Others, however, such as Mike Garnham, chief executive of MSF field marketing company, believe that there are deeper issues to be addressed. He says, “The creative and media buying process surrounding a brand are planned in great detail. Huge expense in time and money is spent on creating brand promises. But making sure the brand promise is kept rarely plays a significant part in marketing strategy.”

Critical of both brand owners and retailers on this issue, Garnham continues, “At times it is almost as if brands are released like young salmon that are expected to fight their own way into consumers shopping baskets. In nearly all cases it is junior third party staff that are the ultimate deciders of if, when and how a brand appears in the retail environment. This applies to the vast majority of retail outlets whether they are multiples, CTNs, convenience stores, garage forecourts or electrical outlets.

This is ironic because manufacturers of packaged goods and electrical products now have highly effective supply channels that get products to retailer’s regional distribution centres (RDCs). Equally, retailers have developed networks that ensure brands are distributed efficiently from RDCs to the warehouses and stock rooms of individual stores. However, it is the last few yards in which brands fail to get to market effectively,” says Garnham.

Understandably, the retailers see it somewhat differently. Tesco insists it has no availability issues and has a robust system for checking stocks. “With Gap Scan staff manually scan all products in the store twice a day,” says a spokeswoman. “If something is out-of-stock it immediately tells us why and how quickly it can be replaced. If a particular product is in the back it can be done immediately.”

However, the very act of moving stock from the warehouse to the shelf can be problematic, argues Mike Garnham, not least because quite often retailers just don’t have enough people on the floor. He says, “A major problem in overcoming this challenge is a lack of investment coupled with few senior packaged goods marketers being involved with products at ground level. In addition, field activity is often seen as a tactical activity rather than a strategic task.”

An issue of resources
Garnham agrees that the biggest challenges are making sure brands consistently get onto the right shelves and at the right time. And that means having the resources to make sure it happens. “The only way to undertake this activity is through field marketing. It requires experienced staff who understand the nature of particular types of outlet,” says Garnham. “Although packaged goods companies do sometimes have their own field teams it is often better to outsource activity to experienced agencies. It enables brand owners to increase and decrease the use of field marketing depending on need,” he adds.

Nevertheless, since Sainsbury’s chief executive Justin King’s acknowledgement that the supermarket chain must improve its stock availability if it wants to retain its former position, field marketers have reported that their relationship with local store managers and with merchandising and buying teams is improving.

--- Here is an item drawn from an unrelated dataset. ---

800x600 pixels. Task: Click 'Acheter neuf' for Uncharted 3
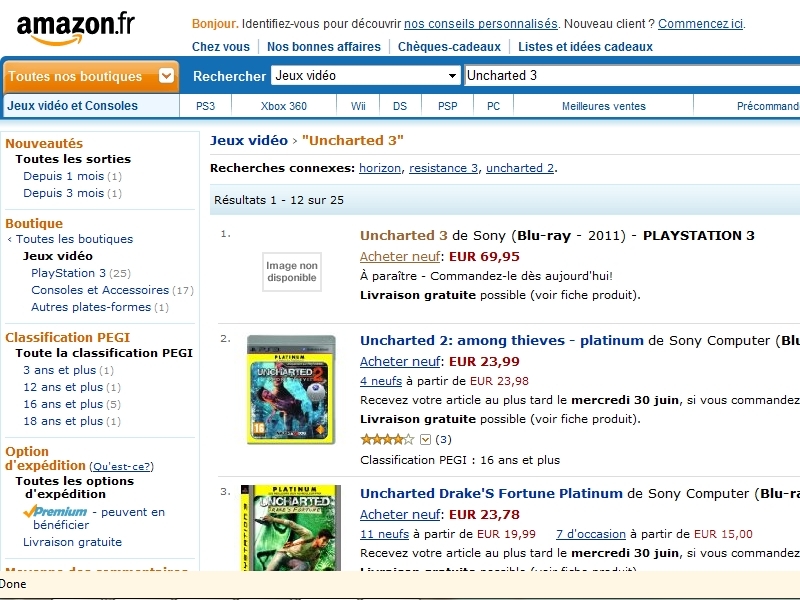point(400,256)
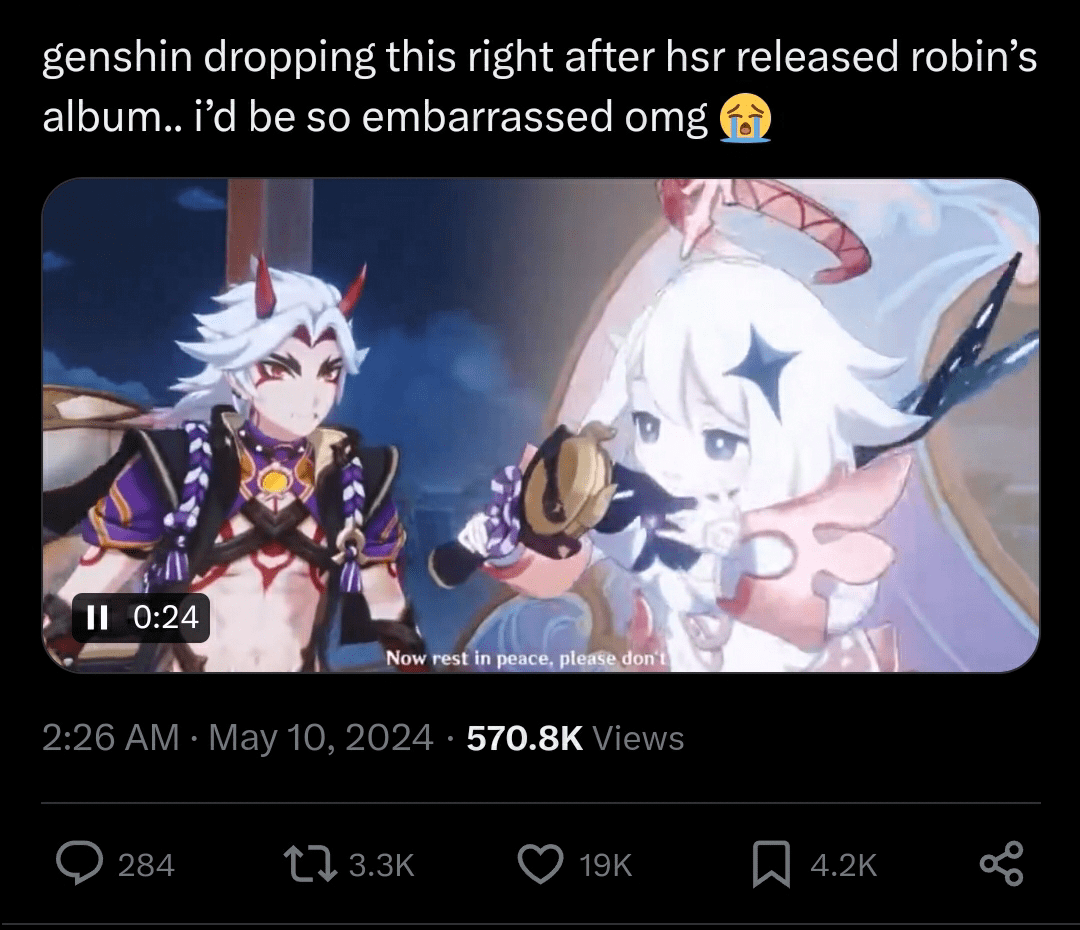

At the same time retailers also need to be confident the agency staff operating in their outlets are working to agreed standards. Bad agencies can be a hindrance to stores and can harm the brand, the retailer and the whole field marketing industry.

The speed of change
In fairness, however, the speed at which the industry is changing has caught many by surprise. This has prompted some field marketers to call for more emphasis on field marketing as a strategic rather than tactical marketing tool and for it to be included in store management training programmes.

Mike Garnham says, “Ideally, field marketing would be a strategic marketing medium with agencies sitting at the big table when planning decisions are being made. Until this happens the final few yards that make the difference between a brand making it onto the shelf and into the shopping basket will often be in the hands of someone who knows little and cares less.”